Scientific work generally entails sifting through massive volumes of data, which humans find tedious but AI finds easy. BacterAI, a new platform, can do 10,000 trials each day to learn about bacteria.
Trillions of microorganisms cover nearly every surface of the human body. Many are essential to body processes, while others make you sick. Managing and analyzing the data from microbiome research is difficult.
“We know almost nothing about most of the bacteria that influence our health,” stated new research corresponding author Paul Jensen. “Understanding how bacteria grow is the first step toward reengineering our microbiome.”
To hasten findings, AI performs 10,000 trials each day on microorganisms.

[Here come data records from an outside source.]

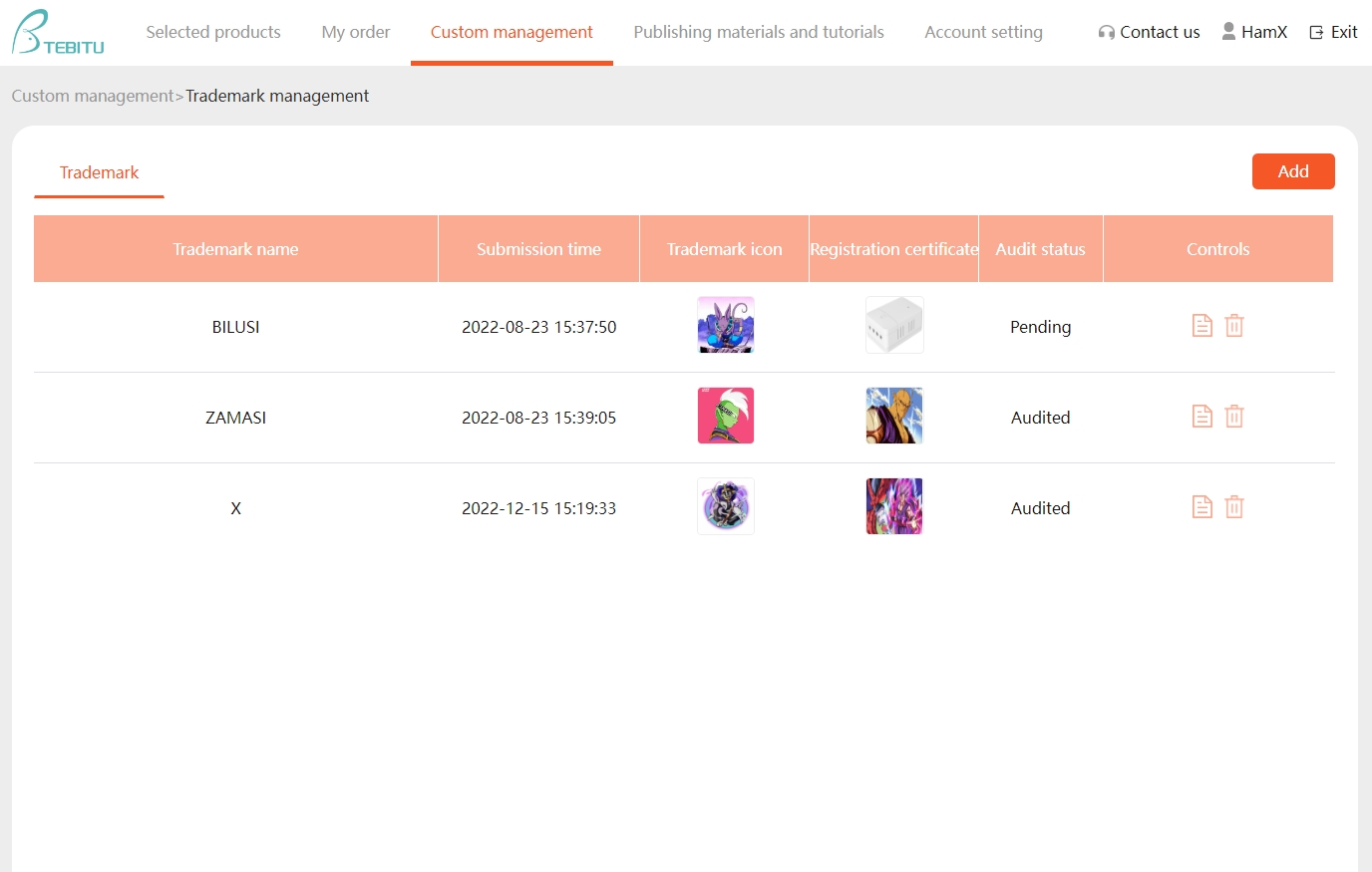Screen dimensions: 1372x872
Task: Click the delete trash icon for trademark X
Action: (1234, 506)
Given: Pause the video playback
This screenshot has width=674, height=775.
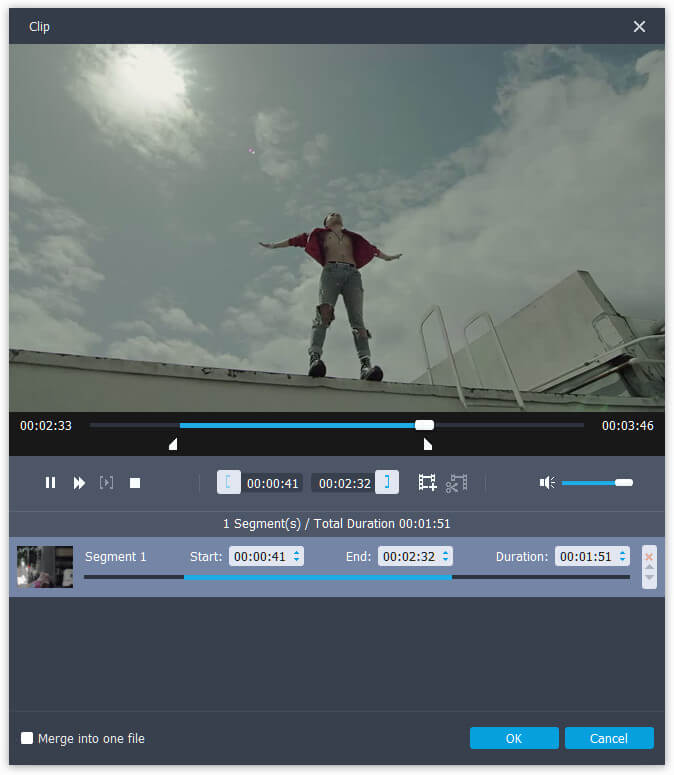Looking at the screenshot, I should (50, 483).
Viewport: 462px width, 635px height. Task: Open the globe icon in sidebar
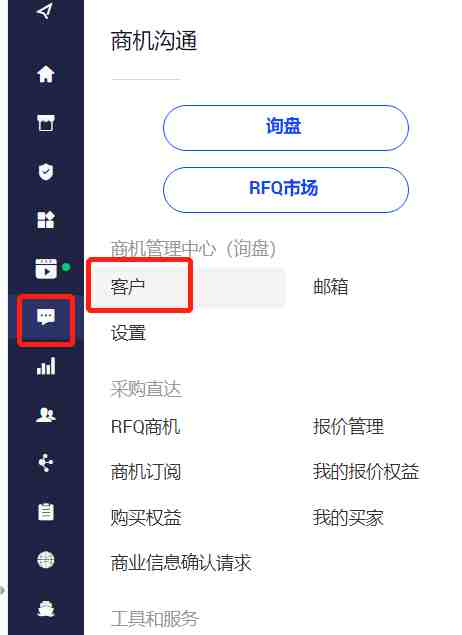coord(46,560)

AI is great at discovering patterns in large datasets, so scientists use it to analyze bacterium data. This usually entails putting existing datasets into machine-learning models, but it doesn’t assist species with little data, which is a lot since 90% of bacteria have never been studied.
BacterAI, created by Michigan researchers, can analyze microorganisms without prior information. It builds its own dataset by proposing experiments for laboratory robots to conduct one after another, with each experiment influencing the next. It can eventually synthesize its discoveries into logical principles that human scientists may examine.
BacterAI was used to study the metabolism of two common oral bacteria, Streptococcus gordonii and S. sanguinis. This entails screening through over a million amino acid combinations to find a bug-friendly combination from a list of 20 that support life.
BacterAI tested several hundred amino acid combinations every day and followed up on the most promising ones. After nine days of 10,000 trials every day, it made 90% correct predictions.
“When a toddler learns to walk, they don’t merely observe grownups walk and say ‘Ok, I got it,’ get up, and start walking. “They stumble and try,” Jensen added. “We wanted our AI bot to take steps and fall down, to have its own thoughts and make mistakes. It improves daily.”
BacterAI may accelerate bacteria research, which might lead to novel medications or other beneficial chemicals.